There is a comparative innocence to the orgies of adolescents in motel rooms when compared to the next step in the ladies corruption. That would be Al (James Franco), a full-time partier and good-time gangster who represents danger at its most exotic. Corn-rowed, with a grill and an equally righteous exuberance for both his automatic weapons and his cologne, he proves irresistible to three of them, pulling them further down the rabbit hole of nihilistic excess that never quite satisfies. Rather it demands more without ever being enough.
Visually, Korine uses the style of disjointed adolescent mind that is not thinking clearly, able to focus only on the past and the putative future, never fully on the present beyond a fragment of a face or hint of a bottle. Fun is not the point. Future fun is, and any distraction that is not familiar and that has the added luster of being forbidden. There is a sly mirroring of the playful excess of spring break, and the empty excesses of strip clubs and gangster lairs where the same activities, plus guns, takes place but with a pervasive sense of ennui. The joy replaced with zero-sum power plays where the point is posturing, not partying.
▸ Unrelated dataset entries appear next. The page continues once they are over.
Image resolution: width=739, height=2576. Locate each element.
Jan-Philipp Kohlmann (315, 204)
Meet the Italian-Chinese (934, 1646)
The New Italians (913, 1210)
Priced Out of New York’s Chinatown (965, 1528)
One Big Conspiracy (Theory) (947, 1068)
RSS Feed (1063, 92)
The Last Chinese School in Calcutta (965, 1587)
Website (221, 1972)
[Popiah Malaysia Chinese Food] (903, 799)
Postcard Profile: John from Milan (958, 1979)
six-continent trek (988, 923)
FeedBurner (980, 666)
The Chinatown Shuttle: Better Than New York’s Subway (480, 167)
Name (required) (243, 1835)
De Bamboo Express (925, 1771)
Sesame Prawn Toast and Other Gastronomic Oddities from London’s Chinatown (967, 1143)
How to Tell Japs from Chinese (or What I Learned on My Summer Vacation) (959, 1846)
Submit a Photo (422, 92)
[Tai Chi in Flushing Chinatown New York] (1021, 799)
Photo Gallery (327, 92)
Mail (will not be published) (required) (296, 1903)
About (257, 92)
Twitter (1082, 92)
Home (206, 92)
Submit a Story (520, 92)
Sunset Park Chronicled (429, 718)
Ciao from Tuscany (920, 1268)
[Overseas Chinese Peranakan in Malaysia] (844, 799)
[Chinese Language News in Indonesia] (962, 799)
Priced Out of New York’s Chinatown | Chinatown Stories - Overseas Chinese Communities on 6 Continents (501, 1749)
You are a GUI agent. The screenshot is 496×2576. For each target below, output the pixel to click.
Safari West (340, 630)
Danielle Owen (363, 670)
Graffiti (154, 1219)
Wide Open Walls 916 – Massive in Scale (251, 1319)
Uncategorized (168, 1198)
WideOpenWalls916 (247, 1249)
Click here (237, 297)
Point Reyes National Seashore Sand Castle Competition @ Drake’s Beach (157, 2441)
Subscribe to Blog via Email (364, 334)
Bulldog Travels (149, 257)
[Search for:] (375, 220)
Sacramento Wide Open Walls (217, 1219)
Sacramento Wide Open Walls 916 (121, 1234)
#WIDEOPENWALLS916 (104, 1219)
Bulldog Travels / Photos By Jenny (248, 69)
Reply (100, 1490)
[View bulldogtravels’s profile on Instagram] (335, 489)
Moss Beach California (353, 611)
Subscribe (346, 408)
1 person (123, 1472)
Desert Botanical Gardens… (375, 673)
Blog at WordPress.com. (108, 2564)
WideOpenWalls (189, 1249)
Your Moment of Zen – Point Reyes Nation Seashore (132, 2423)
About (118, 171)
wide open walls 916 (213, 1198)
Playing characters without introspection or an inner life on which to draw might be a problem for some actors, but not for the ones here. Former Disney-kid Gomez in particular has a touching gravity even before Faith’s fear reflex kicks in, and Hudgens, another former Disney kid, is profoundly unsettling as an empty shell willing to try anything before deciding that being good might be the most radical choice of all. It’s Franco, though, who best encapsulates the film itself. Play-acting at being dangerous, he actually is, accepting without question what the media has glamorized as the American Dream without considering anything else. It’s like when the co-eds raid the diner they rob, telling each other to pretend they are playing a video game.
Korine ends SRPING BREAKERS with an image that should become iconic for its fascination and horror in equal measure. Women not old enough to drink, clad in the briefest of day-glo bikinis and pink unicorn ski masks, storming a drug lord’s enclave with automatic weapons spitting fire. It’s not the wages of sin we need to worry about, it’s bored co-eds desperate to feel alive.